The Waiting Is Almost Over

Berenice
It’s been six months since we first heard about Berenice Elizabeth and her need for cardiac surgery. I have worked with Lori Cordova, RN on other medical cases, and she wrote asking for help for this infant she had met during one of her cardiac brigades in San Pedro Sula. A week from today, Lori will arrive with nine month old Berenice. We are anxiously awaiting their arrival and finally meeting each other in person.

We are thankful to Lori who will be flying from her home in Virginia to Honduras on Thursday and helping Berenice’s family through the tearful goodbye; reassuring them that she will be well cared for and return in two months, with a repaired heart. It’s impossible to comprehend what her parents will be going through emotionally, and we’re grateful for their faith in us…strangers, living in another country. Once again, we realize how fortunate we are to be living in Boston, a medical mecca, and the generosity we receive from Ken Warner, MD and the folks at Tufts Medical Center, as well as the financial support from the Ray Tye Medical Aid Foundation. Without their help, this wouldn’t be possible.

“It takes a village…”

Verinice

It certainly does “take a village to raise a child”, and in this situation, to save a child’s life. Lori Cordova, RN and coordinator of the Friends of Barnabas Foundation’s cardiac medial brigades in Honduras, met Berenice Elizabeth last September. At that time, the cardiologists realized she had pulmonary stenosis and would need open heart surgery. Although they were able to operate on many other children, it was determined she would need to travel to the states for this operation.
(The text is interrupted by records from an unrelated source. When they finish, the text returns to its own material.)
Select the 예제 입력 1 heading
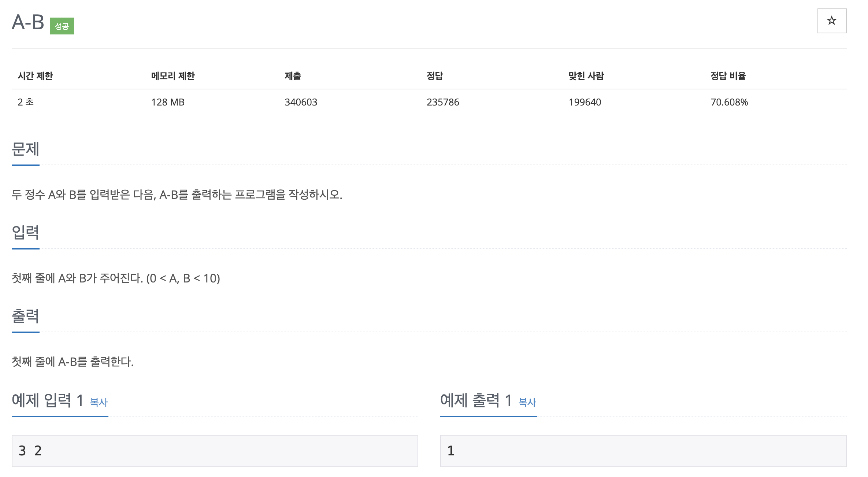The height and width of the screenshot is (477, 868). pyautogui.click(x=48, y=400)
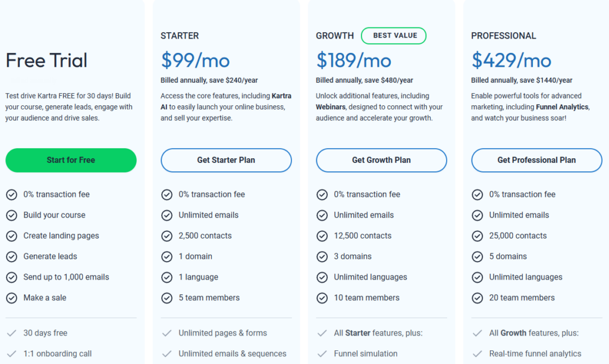This screenshot has height=364, width=609.
Task: Click checkmark icon next to Generate leads
Action: pyautogui.click(x=11, y=256)
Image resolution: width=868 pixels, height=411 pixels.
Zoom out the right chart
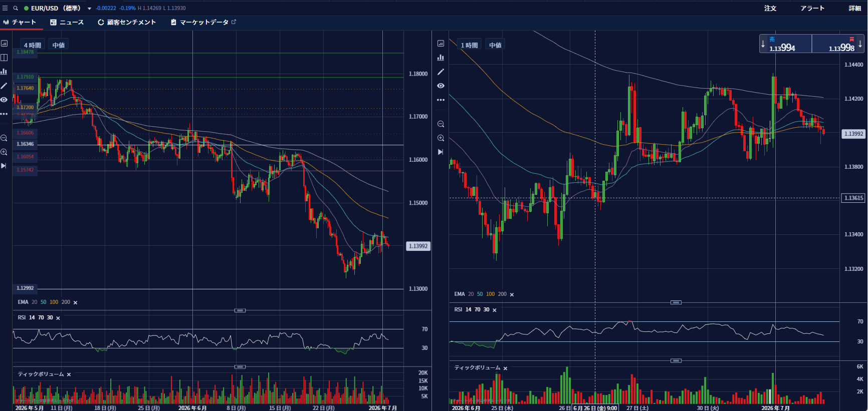pyautogui.click(x=441, y=124)
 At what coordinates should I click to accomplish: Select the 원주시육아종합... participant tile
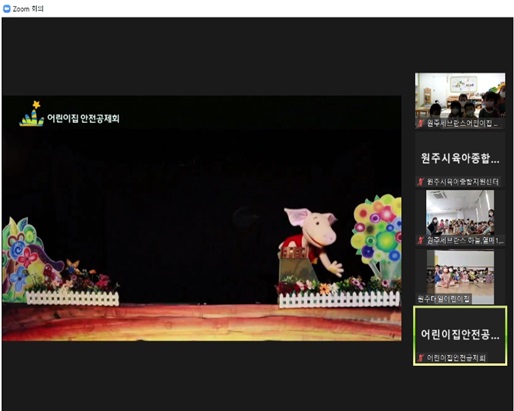[460, 158]
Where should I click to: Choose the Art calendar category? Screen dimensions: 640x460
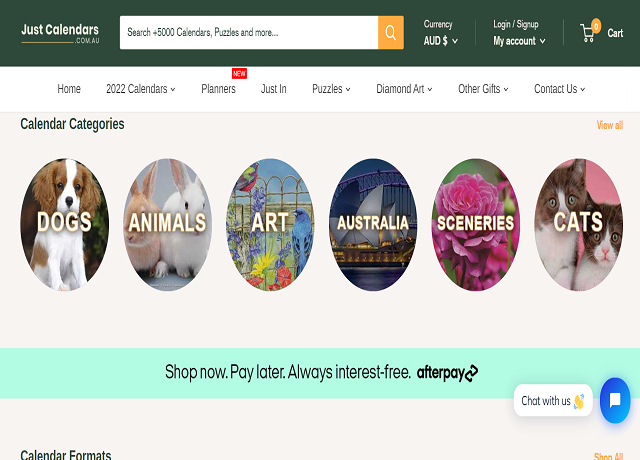coord(270,224)
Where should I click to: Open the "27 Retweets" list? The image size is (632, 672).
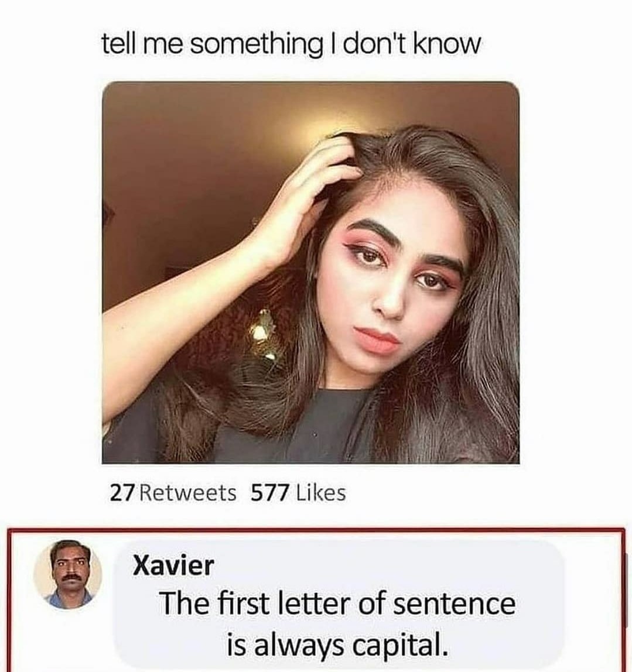click(173, 493)
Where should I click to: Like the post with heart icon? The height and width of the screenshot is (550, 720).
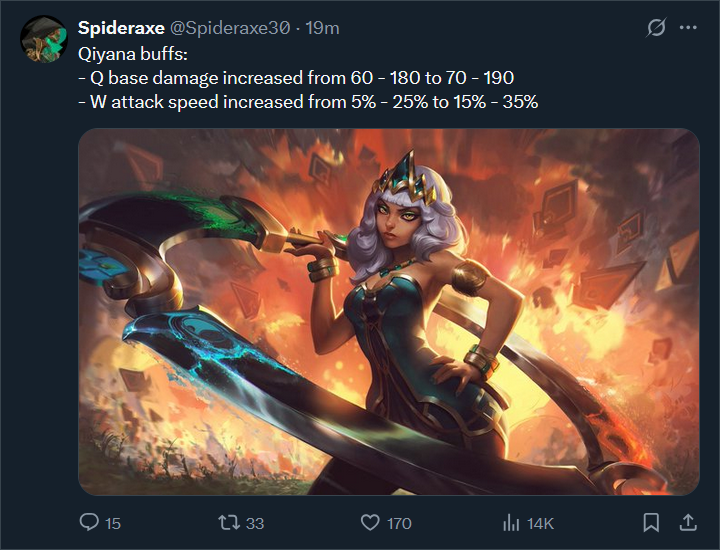coord(370,522)
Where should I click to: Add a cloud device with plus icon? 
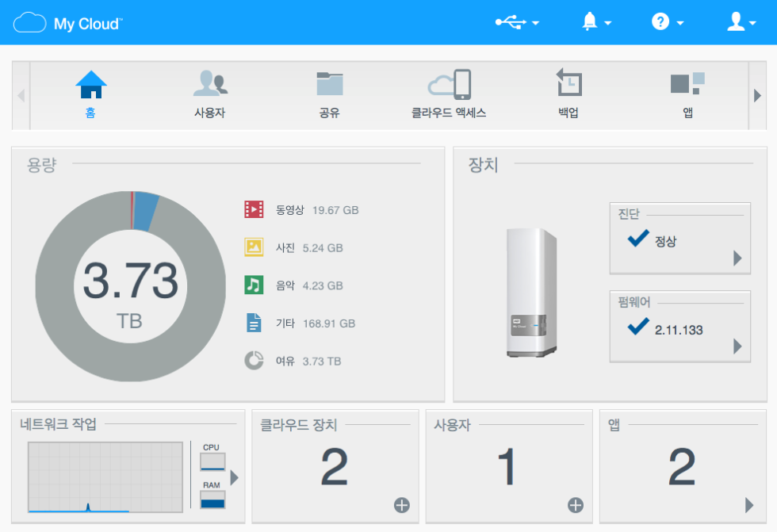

Lori was introduced to me by Peggy Kipps, executive director of the Ruth Paz Foundation in San Pedro Sula. Peggy and I have known each other for several years and have worked together with many patients in Honduras, and also many who have traveled to Boston for medical treatment.
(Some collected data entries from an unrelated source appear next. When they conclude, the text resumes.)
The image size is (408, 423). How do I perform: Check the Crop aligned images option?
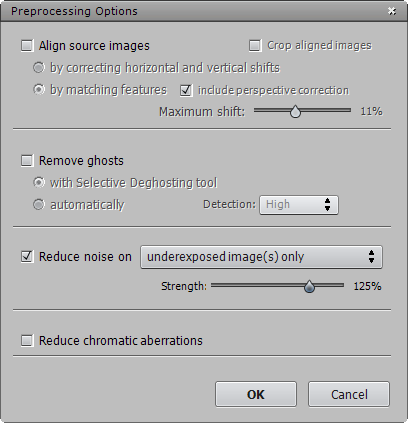(255, 46)
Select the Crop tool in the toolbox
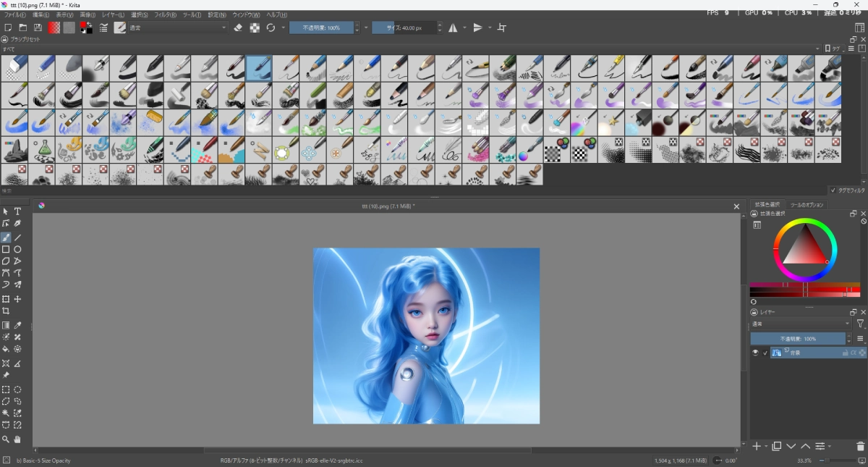Image resolution: width=868 pixels, height=467 pixels. [x=6, y=311]
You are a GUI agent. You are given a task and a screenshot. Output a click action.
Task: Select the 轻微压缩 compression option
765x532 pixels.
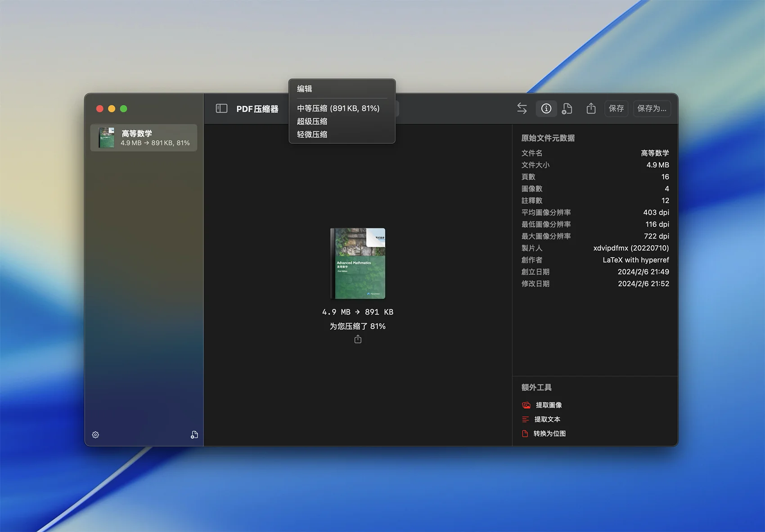pyautogui.click(x=312, y=134)
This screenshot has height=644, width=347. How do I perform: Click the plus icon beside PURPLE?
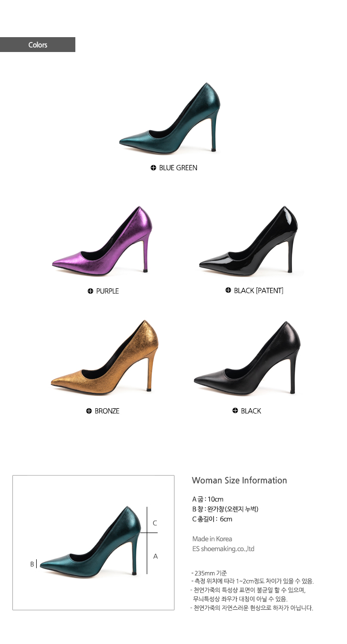point(90,291)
Esperanza has brought two other cardiac patients to Boston for treatment, so once again I turned to our trusted friends at Tufts Medical Center and The Ray Tye Medical Aid Foundation. Working with Deb Bunk,P.A. and Ken Warner, MD at Tufts, they reviewed Berenice’s medical reports and determined this was a child they could help. Dr. Warner has generously offered to donate his services free of charge.

The application for RTMAF was completed, which includes information regarding the patient and a cost estimate from Tufts. Terri Carlson informed us that Vernice’s case has been accepted! We are now in the process of obtaining Berenice’s medical visa which requires letters from Tufts, RTMAF, Tom and Emily Collins (temporary legal guardians/host family), as well as a letter from a Honduran doctor stating the operation couldn’t be done within country, a letter from the Ruth Paz Foundation (well known with the U.S. Embassy), legal authorization from Berenice’s parents allowing Lori Cordova to transport the baby and for the Collins’ to have (temorary) custody. The family will also need a notorized letter giving the Collins’ the ability to authorize medical treatment.

We are anxiously awaiting 8 month old Berenice’s arrival at the end of February. Our gratitude to each and everyone who is offering this child the gift of life.